Arno’yu Sieg’e verdim ve onu odasına götürdü.
Banyodan çıktığımda Sieg bana bir havlu verdi.
“Teşekkürler.”
Sieg ve annem yıkanmıştı. Geriye tek kalan
şey uyumaktı.
Pijamalarımı giydim ve odama gittim.
“Ah, Ar-chan şimdi uyuyor.”
“Tamam.”
Uyusun diye Arno’nun sırtını okşayan annem
keyifli bir şekilde söyledi.
Annem gece de Arno ile ilgilenmek istediğini
söyledi ama sütü olmadığı için ilgilenemedi. Bize gündüz yardım ettiği için
zaten yeterince minnettardım.
Üzgün bir şekilde Arno’nun yatağının yanından
ayrıldı. İyi geceler diledi ve odadan çıktı. Bundan sonra Sieg girdi.
Oğlunun huzurlu bir şekilde uyuduğunu görünce hafifçe gülümsedi ve yatağa
çıktı.
Sieg buraya dönünce ona sarıldım.
“Sonunda yalnızız.”
“Evet.”
Annemin önünde çifte kumru gibi
davranamadığımız gibi Sieg’e sadece gece dokunabiliyordum.

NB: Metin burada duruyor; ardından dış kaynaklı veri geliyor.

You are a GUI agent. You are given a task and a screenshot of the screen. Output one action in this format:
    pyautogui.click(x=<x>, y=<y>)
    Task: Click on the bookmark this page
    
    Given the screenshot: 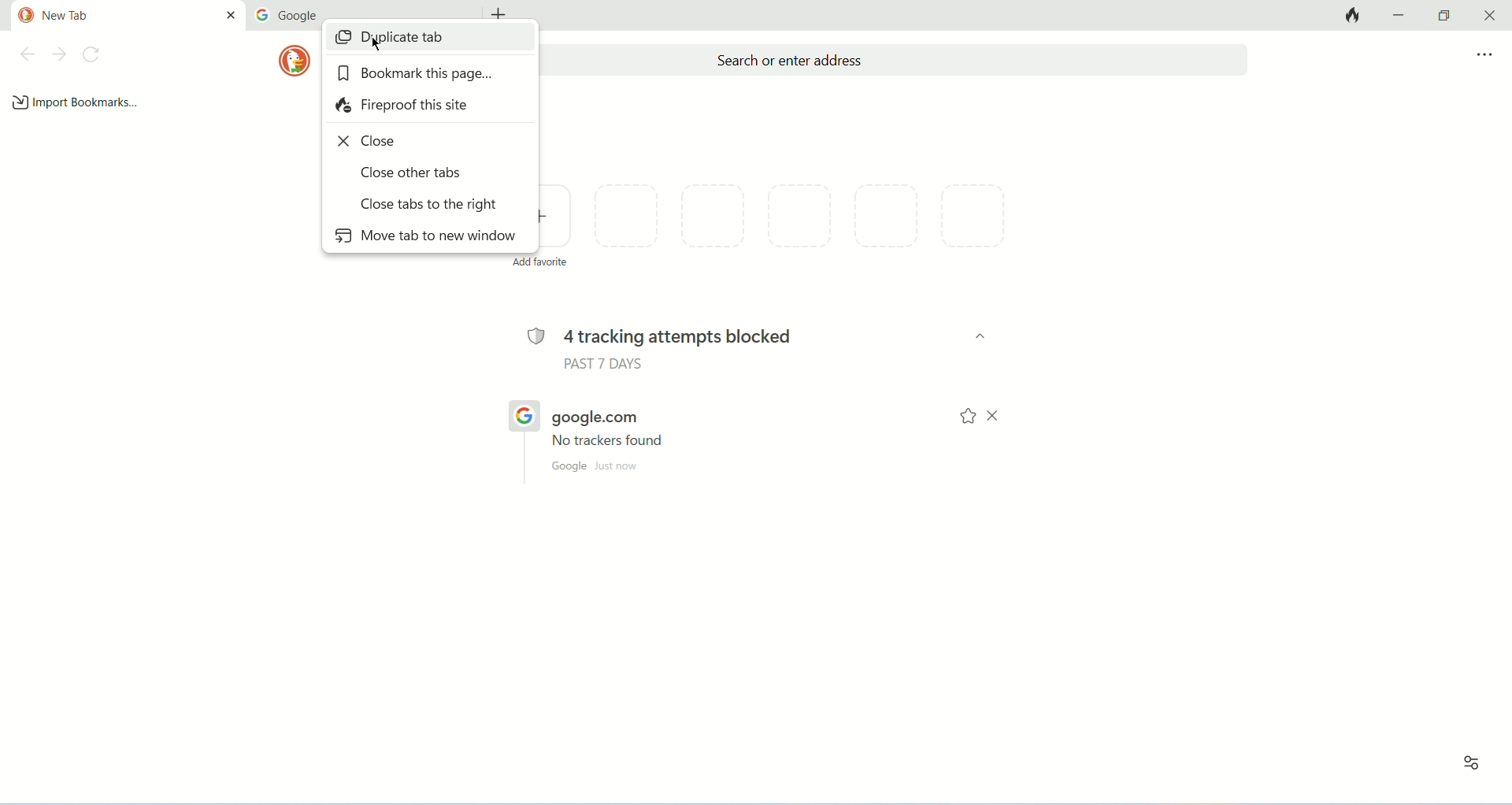 What is the action you would take?
    pyautogui.click(x=415, y=75)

Şey, artık baba olduğum için bu kadar aşık davranmayı bırakmam gerektiğini
düşünüyordum ama kendimi tuttuğum için gece iki kat keyifliydi, bu yüzden sorun
yok diye düşündüm.
“Arno sabaha kadar uyuyabilir sanırım.”
“Gerçekten mi?”
Emzirmek günde en az on kere yapılıyordu. Aç
olduğunda ağladığı için bilmesi kolaydı.
Gece ve gündüz fark etmiyordu. Bu yüzden anneler hep az uyuyordu. En azından
ben Arno bez için ağladığında uyanmıştım.
“Zor bir şey, bebek yetiştirmek.”
“Fakat çok tatmin eden bir şey var.”
Gerçekten. Bebekler şirindi ve büyüdüğünü
izlemek de keyifliydi.
“Dört çocuk daha yapabiliriz.”
“Yine başladın~”
Beş çocukla etrafımın çevrili olduğunu hayal
edemiyordum.
Hayatta ne olacağını kimse bilemezdi.